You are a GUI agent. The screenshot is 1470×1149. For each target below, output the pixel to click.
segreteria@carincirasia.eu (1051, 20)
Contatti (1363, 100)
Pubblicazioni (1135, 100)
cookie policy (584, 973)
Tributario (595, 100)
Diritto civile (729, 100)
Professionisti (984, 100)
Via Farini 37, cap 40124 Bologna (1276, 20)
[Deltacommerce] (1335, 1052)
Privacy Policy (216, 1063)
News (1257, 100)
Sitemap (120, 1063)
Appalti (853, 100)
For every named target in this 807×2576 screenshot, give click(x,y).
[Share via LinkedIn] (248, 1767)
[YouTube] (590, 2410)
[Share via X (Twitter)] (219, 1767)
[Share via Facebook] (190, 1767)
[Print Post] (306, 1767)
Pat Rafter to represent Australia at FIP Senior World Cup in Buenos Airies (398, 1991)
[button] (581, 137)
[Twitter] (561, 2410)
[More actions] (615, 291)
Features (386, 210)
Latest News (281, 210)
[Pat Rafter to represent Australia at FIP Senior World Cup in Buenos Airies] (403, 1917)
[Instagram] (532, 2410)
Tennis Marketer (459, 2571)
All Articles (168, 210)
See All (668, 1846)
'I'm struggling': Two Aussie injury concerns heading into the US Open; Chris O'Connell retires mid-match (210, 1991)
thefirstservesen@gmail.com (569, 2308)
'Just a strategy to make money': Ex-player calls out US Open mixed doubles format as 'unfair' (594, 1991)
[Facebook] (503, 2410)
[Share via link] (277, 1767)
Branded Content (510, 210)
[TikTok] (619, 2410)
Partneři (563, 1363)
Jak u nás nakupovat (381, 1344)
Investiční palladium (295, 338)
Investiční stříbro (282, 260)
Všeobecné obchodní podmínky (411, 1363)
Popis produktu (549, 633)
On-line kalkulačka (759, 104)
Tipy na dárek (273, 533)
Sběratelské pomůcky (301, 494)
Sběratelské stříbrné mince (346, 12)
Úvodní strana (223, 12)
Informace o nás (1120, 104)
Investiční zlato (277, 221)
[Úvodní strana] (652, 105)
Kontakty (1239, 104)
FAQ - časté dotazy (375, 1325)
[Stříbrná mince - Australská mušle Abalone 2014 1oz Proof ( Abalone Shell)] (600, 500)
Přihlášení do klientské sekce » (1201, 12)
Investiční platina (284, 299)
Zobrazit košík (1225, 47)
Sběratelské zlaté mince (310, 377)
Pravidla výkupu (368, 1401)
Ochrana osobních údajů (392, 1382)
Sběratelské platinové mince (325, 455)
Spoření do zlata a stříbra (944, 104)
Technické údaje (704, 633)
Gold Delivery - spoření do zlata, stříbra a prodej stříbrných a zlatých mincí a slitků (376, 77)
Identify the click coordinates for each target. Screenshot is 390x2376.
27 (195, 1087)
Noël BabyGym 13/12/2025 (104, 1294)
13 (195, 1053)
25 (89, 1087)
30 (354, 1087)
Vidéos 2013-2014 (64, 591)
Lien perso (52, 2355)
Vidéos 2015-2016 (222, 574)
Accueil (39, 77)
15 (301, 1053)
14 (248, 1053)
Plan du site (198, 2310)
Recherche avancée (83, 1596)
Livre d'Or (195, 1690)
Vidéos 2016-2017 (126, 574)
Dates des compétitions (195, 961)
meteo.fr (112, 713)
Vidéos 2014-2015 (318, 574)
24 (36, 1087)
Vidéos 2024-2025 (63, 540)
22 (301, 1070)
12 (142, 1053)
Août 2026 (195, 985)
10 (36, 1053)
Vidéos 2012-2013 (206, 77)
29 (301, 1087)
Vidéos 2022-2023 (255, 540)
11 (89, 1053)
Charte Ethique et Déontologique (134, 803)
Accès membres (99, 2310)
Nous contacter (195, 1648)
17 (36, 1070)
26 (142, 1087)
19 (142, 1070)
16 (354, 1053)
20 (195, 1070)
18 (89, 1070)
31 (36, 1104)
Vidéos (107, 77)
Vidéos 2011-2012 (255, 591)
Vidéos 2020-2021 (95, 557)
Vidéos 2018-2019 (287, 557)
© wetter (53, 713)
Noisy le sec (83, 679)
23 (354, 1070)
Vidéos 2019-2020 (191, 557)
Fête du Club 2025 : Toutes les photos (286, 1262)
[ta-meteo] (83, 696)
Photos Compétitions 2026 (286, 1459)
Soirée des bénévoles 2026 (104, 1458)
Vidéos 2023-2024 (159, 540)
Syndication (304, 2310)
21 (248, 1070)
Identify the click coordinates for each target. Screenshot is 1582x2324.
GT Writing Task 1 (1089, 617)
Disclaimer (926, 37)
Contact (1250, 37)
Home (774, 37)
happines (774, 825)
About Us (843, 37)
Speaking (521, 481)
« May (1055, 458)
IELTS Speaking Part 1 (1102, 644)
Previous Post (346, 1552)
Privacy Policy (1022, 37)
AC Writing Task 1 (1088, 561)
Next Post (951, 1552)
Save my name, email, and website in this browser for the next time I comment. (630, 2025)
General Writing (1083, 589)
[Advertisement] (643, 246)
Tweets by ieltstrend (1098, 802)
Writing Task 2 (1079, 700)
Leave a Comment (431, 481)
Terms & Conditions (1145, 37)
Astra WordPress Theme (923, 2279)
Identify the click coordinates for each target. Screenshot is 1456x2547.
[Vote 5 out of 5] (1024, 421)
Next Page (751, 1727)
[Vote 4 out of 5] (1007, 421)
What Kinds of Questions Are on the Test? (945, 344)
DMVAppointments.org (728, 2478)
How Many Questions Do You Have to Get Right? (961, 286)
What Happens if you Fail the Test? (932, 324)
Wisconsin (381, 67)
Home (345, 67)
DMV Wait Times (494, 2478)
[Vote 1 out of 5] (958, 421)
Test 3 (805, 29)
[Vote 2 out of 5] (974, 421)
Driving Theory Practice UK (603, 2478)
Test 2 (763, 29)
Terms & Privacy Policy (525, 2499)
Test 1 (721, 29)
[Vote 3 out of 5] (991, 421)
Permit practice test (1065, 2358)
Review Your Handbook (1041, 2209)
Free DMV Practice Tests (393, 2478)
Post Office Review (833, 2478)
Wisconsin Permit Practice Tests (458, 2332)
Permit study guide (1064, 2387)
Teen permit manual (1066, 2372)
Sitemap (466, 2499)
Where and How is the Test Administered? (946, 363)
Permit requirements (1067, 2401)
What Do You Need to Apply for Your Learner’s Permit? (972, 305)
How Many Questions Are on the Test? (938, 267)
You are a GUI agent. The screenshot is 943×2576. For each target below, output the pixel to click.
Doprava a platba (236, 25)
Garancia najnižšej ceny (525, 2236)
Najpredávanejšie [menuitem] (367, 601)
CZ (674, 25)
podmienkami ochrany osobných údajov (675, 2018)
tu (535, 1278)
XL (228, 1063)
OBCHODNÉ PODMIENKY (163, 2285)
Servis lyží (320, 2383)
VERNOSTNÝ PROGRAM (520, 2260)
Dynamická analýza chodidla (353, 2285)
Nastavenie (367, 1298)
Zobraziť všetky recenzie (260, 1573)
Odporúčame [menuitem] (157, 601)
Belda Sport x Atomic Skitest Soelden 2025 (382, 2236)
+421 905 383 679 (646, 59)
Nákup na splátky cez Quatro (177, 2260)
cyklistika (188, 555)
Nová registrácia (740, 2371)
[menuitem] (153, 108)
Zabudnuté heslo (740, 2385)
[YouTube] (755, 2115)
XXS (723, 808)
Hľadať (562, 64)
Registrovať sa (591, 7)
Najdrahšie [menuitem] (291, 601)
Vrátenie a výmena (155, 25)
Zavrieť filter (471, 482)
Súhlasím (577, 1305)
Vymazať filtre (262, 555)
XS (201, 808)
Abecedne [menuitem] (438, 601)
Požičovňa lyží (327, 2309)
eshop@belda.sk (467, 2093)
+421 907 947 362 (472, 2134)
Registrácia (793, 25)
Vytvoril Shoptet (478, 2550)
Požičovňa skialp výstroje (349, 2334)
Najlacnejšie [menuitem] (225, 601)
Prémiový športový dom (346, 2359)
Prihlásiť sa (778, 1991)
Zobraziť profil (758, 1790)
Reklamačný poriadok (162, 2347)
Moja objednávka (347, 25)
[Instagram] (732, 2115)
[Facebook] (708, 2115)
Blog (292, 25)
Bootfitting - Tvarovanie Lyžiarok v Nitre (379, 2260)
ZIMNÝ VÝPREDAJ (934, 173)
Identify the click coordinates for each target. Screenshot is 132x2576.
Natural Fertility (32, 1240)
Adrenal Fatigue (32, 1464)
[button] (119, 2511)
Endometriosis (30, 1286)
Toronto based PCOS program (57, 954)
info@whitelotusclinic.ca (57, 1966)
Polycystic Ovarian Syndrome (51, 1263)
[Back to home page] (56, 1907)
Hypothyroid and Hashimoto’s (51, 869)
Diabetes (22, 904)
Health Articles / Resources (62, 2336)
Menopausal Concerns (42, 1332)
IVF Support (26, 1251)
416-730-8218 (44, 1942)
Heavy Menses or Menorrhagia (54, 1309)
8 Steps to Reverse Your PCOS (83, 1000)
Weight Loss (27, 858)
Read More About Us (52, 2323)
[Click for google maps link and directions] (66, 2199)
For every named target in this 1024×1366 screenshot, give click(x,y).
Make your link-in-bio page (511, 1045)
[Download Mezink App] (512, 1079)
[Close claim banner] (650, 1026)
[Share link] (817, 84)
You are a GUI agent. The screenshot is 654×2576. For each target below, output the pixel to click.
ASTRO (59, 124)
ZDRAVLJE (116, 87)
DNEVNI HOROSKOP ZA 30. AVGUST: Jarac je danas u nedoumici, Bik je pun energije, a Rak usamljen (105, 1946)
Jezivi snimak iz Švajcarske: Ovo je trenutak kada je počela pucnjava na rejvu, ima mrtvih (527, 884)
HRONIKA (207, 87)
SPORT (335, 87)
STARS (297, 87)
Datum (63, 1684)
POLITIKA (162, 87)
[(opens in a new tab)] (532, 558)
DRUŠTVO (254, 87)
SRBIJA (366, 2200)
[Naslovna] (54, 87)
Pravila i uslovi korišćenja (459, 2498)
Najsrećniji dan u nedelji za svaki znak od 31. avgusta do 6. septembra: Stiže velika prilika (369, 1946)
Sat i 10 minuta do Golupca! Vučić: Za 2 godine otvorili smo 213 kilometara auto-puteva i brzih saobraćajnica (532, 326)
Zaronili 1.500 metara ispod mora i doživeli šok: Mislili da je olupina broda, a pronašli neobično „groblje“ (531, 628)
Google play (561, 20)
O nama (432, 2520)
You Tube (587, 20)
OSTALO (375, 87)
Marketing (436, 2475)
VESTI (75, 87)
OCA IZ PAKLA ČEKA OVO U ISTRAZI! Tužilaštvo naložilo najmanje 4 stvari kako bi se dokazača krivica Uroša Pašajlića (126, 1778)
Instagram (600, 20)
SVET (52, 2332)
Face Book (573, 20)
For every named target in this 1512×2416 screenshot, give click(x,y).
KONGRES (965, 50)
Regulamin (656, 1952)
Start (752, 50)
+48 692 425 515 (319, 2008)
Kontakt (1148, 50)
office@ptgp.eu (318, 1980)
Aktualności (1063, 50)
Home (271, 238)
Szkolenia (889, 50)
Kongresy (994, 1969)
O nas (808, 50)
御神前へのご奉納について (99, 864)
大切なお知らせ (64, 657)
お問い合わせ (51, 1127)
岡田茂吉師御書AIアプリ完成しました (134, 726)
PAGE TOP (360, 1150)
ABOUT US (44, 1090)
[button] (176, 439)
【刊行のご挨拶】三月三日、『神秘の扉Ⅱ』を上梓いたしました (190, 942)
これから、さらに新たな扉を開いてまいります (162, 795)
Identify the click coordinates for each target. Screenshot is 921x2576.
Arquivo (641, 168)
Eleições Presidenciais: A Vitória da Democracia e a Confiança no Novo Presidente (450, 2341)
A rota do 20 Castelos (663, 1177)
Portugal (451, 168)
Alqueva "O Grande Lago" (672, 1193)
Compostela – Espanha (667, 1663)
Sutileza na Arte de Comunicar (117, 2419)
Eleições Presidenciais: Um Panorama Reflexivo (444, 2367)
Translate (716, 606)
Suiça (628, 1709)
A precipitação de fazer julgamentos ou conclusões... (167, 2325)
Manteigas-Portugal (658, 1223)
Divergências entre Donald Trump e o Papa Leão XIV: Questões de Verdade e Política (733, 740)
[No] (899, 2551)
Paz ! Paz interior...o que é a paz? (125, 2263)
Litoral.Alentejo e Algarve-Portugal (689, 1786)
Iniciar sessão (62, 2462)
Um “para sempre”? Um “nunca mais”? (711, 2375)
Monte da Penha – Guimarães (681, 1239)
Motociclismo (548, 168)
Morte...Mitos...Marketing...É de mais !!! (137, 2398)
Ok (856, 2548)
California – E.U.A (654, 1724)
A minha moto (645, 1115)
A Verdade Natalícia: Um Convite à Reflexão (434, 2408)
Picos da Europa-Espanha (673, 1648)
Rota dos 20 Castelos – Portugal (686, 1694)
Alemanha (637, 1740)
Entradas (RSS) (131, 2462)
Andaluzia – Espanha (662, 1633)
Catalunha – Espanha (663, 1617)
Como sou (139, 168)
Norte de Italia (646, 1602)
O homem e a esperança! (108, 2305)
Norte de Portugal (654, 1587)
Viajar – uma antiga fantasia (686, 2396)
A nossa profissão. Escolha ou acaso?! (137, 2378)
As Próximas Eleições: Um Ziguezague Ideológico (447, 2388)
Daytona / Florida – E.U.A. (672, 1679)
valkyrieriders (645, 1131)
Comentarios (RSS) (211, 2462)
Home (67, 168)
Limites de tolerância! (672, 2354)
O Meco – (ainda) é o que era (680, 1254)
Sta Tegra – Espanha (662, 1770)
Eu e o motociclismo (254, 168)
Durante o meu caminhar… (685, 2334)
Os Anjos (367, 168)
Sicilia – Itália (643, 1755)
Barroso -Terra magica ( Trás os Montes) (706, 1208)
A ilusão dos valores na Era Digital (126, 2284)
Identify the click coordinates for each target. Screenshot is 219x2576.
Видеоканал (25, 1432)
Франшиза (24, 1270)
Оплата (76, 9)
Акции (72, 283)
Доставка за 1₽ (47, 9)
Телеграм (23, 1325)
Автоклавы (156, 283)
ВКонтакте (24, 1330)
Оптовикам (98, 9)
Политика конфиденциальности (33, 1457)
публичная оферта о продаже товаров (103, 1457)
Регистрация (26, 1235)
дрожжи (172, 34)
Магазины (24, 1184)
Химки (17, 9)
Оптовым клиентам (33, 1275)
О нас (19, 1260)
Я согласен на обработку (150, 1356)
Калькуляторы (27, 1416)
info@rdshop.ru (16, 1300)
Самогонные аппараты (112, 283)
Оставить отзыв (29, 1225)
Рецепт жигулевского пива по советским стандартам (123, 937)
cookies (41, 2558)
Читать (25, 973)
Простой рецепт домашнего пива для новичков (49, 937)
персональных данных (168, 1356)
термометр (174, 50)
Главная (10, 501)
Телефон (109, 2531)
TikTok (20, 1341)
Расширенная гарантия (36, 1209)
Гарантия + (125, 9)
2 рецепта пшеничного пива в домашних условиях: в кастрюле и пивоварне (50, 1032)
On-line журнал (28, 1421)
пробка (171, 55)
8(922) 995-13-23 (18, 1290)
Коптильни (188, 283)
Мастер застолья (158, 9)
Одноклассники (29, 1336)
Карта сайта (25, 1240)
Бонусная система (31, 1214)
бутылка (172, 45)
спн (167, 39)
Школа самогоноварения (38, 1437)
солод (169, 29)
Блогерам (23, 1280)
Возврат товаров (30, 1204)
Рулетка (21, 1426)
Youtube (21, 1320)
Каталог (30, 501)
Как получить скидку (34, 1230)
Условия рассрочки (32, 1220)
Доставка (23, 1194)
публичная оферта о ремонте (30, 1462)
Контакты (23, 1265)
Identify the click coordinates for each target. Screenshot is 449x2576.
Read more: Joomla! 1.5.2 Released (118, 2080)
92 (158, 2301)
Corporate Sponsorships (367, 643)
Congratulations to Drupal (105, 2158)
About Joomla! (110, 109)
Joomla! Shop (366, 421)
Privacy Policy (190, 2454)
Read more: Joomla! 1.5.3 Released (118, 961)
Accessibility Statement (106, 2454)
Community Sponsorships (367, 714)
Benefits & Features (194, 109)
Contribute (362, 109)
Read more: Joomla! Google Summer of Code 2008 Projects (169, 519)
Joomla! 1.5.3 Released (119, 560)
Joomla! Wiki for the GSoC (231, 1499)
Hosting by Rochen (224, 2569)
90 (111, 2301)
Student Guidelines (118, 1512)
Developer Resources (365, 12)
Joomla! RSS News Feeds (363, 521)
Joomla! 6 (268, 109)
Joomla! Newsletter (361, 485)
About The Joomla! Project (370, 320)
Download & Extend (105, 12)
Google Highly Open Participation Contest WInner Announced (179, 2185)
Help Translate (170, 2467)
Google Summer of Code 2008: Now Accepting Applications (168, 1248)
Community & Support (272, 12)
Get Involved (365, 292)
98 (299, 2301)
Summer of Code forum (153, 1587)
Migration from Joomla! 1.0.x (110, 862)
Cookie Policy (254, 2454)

^^^^^^^^^^^^^^^^

Exercise =>
Going down the listing above, begin printing at the line with "[Vote 1 out of 5] (958, 421)" and finish with the line with "How Many Questions Are", exactly as they appear.

Response =>
[Vote 1 out of 5] (958, 421)
Test 3 (805, 29)
[Vote 2 out of 5] (974, 421)
Driving Theory Practice UK (603, 2478)
Test 2 (763, 29)
Terms & Privacy Policy (525, 2499)
Test 1 (721, 29)
[Vote 3 out of 5] (991, 421)
Permit practice test (1065, 2358)
Review Your Handbook (1041, 2209)
Free DMV Practice Tests (393, 2478)
Post Office Review (833, 2478)
Wisconsin Permit Practice Tests (458, 2332)
Permit study guide (1064, 2387)
Teen permit manual (1066, 2372)
Sitemap (466, 2499)
Where and How is the Test Administered? (946, 363)
Permit requirements (1067, 2401)
What Do You Need to Apply for Your Learner’s Permit? (972, 305)
How Many Questions Are on the Test? (938, 267)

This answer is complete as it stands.